Au sortir de la
Révolution, le consul Bonaparte prend le pouvoir. Dans tout le pays, des complots sont montés contre le consul, afin de le
renverser et d'instaurer la monarchie, avec à la tête de l'Etat Louis XVIII. C'est ce moment historique qui sert de cadre à ce roman de Balzac : on y retrouve aussi bien les rivalités locales que
les enjeux internationaux, avec notamment les figures de Fouché et de Talleyrand, deux ministres très proches de Bonaparte.
Balzac s'intéresse plus précisément aux domaines de Gondreville et de Cinq-Cygnes, près de Troyes. Autour de ces châteaux gravitent plusieurs monarchistes : Laurence de Cinq-Cygnes, qui
souhaite ardemment le retour à la monarchie, et ses amis d'Hauteserre et de Simeuse, exilés, mais qu'elle parvient à faire revenir en France. La police est donc sur les pas des comploteurs mais
elle ne parvient pas à déjouer l'ensemble du complot.
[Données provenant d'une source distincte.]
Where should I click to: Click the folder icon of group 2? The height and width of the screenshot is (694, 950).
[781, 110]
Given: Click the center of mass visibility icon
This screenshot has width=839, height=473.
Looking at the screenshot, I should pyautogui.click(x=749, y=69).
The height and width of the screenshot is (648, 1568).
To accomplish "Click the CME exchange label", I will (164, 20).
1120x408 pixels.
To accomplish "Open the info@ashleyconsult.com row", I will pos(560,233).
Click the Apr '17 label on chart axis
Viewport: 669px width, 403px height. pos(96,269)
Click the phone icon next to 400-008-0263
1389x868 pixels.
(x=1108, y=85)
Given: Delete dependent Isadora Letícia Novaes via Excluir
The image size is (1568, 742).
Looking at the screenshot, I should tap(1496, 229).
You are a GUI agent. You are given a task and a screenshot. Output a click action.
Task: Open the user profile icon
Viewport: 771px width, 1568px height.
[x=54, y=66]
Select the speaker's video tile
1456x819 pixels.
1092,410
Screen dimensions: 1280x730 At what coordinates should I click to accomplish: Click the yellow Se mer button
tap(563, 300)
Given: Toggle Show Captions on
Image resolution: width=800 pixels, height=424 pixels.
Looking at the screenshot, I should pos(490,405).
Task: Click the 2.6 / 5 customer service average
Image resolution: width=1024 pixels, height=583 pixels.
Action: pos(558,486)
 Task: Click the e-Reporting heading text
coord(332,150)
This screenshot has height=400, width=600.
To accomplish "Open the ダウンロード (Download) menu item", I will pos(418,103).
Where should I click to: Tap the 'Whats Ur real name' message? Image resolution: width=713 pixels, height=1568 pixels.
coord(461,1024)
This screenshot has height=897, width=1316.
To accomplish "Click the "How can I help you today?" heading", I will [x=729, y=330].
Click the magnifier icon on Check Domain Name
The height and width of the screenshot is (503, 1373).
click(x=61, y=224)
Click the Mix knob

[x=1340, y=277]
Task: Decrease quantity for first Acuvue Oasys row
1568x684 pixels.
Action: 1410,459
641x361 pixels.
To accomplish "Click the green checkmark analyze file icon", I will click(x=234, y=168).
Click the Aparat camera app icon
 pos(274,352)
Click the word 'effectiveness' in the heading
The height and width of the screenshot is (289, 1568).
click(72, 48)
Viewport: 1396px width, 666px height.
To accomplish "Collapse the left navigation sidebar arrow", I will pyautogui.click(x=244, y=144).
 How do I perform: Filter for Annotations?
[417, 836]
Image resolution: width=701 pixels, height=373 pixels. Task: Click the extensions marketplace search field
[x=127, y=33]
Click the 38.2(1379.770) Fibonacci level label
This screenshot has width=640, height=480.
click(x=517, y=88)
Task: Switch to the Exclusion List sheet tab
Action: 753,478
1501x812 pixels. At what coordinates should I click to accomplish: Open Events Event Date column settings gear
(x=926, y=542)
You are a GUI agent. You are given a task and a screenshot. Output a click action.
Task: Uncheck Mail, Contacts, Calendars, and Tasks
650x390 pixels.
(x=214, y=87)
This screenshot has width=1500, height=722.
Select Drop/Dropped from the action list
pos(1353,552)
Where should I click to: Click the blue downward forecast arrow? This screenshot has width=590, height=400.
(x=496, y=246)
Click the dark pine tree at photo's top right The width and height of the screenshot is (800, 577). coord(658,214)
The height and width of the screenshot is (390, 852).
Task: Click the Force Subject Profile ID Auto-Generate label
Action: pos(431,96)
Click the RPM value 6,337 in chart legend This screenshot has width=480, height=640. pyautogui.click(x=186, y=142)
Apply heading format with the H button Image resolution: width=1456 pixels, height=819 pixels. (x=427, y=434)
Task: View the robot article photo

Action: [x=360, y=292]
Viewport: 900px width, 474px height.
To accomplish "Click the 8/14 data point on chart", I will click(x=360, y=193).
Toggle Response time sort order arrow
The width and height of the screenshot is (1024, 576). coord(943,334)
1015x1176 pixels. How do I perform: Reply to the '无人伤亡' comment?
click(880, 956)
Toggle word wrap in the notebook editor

La construction du roman est linéaire : on suit les évolutions du complot du point de vue des comploteurs. Tout d'abord, l'arrivée de la police qui souhaite arrêter les ennemis du consul, puis
comment Laurence parvient dans un premier temps à cacher ses amis, puis comment tout ce petit monde se retrouve coincé par la police. Enfin, la dernière partie du roman suit le procès, avant la
révélation finale, qui permet de comprendre ce qui a perdu les protagonistes.
Ce roman est donc très balzacien dans la forme et dans le style. L'auteur ne se prive de longues descriptions des personnages et des bâtiments, avec à chaque occasion l'insertion de détails qui
laissent présager la fin du roman. On est un peu perdu dans les 50 premières pages, comme souvent chez Balzac mais le récit prend ensuite tout son sens lorsque l'action se met en
marche.
Le roman est donc un roman policier, avec à la fois des comploteurs et des inspecteurs. C'est également un roman où perce les sentiments amoureux, notamment lorsque Laurence ne parvient pas à
décider lequel des deux jumeaux Simeuse sera son mari. J'ai trouvé ces passages sur les tergiversations amoureuses de l'héroïne très réussis.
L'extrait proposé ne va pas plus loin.